After Another Toe comes Andro Queen, and I have to say, again, this already now features in any list of favourite Pixies tracks for me. The production undoubtedly helps, with some really nice use of delay. Just a beautiful song this one – I really like the Esperanto section at the end. There is a faint military style beat at some points, which kind of gives the track more importance, and it’s as if they’re drumming up support for this song. This album was produced at Rockfield Studios in Wales (another thing to celebrate for us Welshies!) by Gil Norton, and I think it’s worth bearing in mind that he has produced every Pixies record since and including Doolittle. The more sparse Surfer Rosa was of course produced by Steve Albini, and I really think that unless they return to using either Steve Albini himself, or someone like him (not that there can be many!), the Pixies will not go back to that sound again.

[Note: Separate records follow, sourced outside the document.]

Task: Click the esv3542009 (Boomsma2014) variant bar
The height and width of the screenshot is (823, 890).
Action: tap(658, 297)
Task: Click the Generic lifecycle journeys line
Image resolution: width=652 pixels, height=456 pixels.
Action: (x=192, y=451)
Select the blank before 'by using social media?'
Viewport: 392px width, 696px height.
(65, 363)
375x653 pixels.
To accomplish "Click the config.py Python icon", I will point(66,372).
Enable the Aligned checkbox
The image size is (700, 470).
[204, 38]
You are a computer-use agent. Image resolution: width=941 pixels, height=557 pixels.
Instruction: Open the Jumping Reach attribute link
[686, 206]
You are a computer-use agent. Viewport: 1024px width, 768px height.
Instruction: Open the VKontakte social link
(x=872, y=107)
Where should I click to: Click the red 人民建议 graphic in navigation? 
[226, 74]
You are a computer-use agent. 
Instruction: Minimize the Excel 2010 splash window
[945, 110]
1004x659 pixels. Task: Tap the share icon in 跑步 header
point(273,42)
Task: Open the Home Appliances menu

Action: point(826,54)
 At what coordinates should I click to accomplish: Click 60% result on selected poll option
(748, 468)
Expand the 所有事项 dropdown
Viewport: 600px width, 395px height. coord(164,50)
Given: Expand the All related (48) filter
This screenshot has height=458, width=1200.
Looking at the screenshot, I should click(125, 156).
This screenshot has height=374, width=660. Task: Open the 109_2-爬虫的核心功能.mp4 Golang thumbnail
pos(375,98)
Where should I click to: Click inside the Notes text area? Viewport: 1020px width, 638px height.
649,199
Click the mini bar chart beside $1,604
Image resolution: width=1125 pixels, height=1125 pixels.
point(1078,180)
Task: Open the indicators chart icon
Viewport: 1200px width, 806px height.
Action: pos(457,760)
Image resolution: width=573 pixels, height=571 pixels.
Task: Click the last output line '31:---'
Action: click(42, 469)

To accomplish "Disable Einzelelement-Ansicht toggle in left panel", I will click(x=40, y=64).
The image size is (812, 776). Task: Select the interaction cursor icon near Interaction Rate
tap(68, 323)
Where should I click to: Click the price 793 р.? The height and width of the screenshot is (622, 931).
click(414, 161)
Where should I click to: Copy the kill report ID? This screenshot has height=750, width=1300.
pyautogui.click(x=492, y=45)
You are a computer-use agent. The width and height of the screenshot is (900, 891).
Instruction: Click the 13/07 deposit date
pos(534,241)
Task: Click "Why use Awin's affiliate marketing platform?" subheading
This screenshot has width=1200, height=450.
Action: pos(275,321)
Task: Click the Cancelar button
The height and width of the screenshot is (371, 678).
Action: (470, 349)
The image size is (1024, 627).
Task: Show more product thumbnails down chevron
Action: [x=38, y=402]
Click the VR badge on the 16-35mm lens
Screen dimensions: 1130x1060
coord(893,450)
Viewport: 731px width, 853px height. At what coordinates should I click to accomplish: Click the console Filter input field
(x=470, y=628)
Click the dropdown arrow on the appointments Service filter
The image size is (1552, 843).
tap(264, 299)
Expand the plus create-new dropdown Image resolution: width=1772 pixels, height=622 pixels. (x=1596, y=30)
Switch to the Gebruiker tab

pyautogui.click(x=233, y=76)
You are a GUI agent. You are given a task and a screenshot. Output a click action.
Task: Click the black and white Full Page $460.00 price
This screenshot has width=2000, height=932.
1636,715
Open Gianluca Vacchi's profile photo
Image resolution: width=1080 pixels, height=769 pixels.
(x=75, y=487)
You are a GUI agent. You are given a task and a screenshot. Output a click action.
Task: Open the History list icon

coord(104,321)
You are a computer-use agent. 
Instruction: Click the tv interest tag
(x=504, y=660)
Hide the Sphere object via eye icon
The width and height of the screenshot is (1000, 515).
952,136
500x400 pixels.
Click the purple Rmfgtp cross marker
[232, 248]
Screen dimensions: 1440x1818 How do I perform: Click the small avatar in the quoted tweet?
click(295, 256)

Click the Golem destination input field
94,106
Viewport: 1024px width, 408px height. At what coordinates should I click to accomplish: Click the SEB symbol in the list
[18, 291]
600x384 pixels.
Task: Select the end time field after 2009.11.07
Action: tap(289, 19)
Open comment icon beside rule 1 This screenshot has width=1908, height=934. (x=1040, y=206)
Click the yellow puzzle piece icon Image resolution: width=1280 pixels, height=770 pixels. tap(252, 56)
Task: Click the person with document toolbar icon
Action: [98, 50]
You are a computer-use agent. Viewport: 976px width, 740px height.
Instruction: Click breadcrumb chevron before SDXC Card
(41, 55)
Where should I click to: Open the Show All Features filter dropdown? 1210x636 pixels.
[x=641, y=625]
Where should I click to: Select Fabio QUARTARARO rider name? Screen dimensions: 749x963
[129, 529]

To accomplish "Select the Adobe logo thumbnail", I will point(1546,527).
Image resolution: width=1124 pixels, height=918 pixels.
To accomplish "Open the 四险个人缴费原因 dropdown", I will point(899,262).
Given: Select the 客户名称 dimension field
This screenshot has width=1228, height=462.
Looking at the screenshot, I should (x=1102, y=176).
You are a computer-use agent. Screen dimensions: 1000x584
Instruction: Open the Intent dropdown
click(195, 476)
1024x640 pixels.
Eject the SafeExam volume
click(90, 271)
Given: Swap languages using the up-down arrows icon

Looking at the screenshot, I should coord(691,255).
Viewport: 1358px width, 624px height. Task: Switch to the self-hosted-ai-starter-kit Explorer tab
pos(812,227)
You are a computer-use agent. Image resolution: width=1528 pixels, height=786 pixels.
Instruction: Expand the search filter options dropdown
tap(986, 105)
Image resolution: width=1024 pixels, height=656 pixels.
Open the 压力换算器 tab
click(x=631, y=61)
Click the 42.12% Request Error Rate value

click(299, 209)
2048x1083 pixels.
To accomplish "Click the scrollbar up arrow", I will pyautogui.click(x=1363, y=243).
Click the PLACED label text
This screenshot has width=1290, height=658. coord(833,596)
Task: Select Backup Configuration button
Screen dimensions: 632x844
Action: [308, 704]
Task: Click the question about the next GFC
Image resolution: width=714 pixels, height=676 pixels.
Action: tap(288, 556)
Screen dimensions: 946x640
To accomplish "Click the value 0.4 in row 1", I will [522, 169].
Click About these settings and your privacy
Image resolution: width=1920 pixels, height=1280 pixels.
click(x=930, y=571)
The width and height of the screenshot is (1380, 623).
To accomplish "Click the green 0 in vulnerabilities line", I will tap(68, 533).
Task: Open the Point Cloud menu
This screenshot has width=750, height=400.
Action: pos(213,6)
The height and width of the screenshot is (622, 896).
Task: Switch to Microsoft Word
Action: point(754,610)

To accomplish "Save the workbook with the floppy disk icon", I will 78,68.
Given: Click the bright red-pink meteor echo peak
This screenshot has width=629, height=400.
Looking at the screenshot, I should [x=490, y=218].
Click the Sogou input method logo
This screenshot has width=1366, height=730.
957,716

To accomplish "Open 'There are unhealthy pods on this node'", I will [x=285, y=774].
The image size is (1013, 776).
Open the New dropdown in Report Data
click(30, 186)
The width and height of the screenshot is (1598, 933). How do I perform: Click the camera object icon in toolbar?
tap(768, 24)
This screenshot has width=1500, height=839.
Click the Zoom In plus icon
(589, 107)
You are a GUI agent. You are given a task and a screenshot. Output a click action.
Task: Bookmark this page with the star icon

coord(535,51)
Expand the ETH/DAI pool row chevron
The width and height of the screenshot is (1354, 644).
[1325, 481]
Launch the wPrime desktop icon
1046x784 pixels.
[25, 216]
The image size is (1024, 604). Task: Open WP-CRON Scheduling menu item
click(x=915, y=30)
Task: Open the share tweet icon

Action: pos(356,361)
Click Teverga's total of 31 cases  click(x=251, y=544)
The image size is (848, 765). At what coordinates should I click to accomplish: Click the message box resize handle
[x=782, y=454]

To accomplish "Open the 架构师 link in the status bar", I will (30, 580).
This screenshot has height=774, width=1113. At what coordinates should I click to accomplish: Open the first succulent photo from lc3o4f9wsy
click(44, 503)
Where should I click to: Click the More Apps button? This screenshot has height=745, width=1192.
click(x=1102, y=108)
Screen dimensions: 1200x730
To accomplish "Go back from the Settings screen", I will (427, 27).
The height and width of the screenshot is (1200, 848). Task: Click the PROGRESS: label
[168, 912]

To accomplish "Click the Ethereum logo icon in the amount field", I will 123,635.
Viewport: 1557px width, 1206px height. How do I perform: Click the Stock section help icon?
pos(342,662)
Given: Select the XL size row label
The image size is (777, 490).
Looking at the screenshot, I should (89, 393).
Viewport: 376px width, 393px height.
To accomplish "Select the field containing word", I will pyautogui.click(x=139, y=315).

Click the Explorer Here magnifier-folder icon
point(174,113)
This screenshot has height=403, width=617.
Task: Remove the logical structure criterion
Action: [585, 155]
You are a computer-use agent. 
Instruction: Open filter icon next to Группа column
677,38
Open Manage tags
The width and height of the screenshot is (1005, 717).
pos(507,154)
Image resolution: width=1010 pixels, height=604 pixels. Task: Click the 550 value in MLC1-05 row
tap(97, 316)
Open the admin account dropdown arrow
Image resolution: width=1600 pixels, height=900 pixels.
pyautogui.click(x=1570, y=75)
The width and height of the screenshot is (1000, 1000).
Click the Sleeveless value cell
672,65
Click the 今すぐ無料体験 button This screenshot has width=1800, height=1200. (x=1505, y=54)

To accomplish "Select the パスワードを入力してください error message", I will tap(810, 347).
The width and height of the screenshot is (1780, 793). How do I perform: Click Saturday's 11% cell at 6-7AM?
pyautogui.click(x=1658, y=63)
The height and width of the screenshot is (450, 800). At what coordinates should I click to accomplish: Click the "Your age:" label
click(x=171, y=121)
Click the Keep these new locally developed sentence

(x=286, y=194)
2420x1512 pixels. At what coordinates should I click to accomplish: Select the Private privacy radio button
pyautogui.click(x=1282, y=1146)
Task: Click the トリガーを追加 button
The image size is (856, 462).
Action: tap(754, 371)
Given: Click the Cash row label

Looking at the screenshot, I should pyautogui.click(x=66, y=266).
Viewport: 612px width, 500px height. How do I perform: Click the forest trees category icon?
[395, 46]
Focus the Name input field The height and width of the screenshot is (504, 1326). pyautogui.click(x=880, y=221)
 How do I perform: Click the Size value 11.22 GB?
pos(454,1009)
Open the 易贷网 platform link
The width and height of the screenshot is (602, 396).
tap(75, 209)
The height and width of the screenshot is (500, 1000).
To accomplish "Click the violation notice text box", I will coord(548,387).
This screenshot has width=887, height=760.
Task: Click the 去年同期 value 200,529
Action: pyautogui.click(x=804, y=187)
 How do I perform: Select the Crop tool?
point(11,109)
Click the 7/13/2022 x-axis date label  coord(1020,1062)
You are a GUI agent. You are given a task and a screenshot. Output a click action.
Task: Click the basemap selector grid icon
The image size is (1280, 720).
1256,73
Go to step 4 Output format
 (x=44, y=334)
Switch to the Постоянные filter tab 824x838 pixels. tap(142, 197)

Closing numbers Snakes and Jaime Bravo are a little on the disappointing side again, though the final track if anything is the most indie sounding track on the album, with a Super Furry Animals feel to it. It does serve as a good closer as the band sing “Goodnight” towards the end. Could this be their final farewell in terms of album releases? Or is this just a goodnight, like at the end of a gig, and see you next time?
Overall, I have to say, I feel this is a very solid release, despite just a couple of weaker tracks. The stand out tracks rank easily among the very best Pixies songs, and it’s these that leads me to say that this is the best Pixies album since Doolittle. It’s a Pixies record that real Pixies fans will cherish. Indie Cindy herself will love it.